The input:
══════════════════════════════

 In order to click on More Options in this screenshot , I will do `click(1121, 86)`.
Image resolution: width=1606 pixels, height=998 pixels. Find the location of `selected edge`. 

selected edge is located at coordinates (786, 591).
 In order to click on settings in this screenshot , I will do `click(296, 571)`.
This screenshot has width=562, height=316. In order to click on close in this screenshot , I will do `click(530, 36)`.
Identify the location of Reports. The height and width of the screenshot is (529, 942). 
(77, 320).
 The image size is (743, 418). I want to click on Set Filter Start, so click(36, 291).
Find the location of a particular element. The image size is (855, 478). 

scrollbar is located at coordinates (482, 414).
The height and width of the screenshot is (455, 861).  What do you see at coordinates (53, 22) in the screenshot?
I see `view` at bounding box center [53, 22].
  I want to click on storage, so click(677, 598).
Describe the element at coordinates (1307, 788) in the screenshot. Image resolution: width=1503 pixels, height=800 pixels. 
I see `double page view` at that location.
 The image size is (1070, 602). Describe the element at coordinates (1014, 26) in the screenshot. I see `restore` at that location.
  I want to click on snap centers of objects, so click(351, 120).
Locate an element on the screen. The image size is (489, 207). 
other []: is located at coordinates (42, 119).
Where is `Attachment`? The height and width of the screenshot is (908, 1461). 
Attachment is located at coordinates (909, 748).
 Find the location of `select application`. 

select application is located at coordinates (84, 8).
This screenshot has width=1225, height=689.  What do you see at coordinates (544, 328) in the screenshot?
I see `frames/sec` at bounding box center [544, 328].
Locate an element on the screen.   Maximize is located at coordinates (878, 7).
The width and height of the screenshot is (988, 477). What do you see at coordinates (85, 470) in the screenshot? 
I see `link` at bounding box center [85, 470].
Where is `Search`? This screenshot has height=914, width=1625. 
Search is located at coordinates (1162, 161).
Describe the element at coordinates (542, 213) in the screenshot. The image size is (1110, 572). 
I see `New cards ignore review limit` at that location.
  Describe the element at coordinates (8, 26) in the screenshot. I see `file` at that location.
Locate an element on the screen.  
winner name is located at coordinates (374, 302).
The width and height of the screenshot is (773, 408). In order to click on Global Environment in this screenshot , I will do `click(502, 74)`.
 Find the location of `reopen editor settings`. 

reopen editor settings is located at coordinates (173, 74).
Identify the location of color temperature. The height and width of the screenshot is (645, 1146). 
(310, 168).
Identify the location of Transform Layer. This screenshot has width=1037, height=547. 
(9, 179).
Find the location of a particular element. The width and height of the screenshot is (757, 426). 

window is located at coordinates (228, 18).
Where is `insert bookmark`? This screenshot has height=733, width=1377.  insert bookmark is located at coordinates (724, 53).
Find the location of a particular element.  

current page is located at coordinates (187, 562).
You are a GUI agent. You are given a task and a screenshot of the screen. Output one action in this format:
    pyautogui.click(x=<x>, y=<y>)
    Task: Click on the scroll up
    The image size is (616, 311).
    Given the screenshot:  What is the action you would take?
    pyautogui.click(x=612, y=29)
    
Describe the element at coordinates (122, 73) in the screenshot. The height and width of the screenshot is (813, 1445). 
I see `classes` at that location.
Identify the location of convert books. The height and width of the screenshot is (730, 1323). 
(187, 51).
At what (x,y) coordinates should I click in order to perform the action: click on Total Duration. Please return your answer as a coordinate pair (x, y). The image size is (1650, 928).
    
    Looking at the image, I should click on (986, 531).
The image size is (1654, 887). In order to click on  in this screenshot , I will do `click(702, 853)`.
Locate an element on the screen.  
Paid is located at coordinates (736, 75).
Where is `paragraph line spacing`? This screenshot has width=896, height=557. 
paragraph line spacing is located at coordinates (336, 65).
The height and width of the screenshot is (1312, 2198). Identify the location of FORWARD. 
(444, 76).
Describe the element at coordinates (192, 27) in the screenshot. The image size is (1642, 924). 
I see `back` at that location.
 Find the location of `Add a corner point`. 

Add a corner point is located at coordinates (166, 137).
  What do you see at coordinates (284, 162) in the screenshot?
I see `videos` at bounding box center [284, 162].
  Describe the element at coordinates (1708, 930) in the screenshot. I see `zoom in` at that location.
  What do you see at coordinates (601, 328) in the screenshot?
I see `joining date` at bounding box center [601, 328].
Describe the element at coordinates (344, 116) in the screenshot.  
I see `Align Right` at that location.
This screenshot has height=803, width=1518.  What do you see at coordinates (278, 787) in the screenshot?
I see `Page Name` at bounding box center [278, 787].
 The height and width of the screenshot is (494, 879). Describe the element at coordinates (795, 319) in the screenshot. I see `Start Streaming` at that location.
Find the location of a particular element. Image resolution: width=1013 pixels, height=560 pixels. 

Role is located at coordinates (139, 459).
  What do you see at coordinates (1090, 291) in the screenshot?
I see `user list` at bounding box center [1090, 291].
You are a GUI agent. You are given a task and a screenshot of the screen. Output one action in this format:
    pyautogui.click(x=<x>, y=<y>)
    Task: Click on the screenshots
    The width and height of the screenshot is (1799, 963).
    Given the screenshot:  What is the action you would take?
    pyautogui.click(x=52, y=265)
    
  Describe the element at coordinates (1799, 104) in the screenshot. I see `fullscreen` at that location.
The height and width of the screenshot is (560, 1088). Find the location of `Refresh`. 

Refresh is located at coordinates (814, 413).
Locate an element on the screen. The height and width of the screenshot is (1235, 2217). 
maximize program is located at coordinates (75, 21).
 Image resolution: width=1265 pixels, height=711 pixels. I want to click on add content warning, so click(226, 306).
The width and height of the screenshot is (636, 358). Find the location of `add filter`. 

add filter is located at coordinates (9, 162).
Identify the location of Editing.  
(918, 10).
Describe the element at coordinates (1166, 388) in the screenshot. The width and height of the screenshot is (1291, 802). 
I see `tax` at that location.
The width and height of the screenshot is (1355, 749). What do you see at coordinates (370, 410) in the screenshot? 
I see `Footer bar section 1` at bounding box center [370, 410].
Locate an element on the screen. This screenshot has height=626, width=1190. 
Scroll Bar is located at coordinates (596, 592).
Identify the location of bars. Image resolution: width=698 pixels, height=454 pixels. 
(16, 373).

══════════════════════════════

What you are asked to do: List each of the lines above that contains the string "spacing". Case counts.

Finished task:
Where is `paragraph line spacing`? This screenshot has width=896, height=557. 
paragraph line spacing is located at coordinates (336, 65).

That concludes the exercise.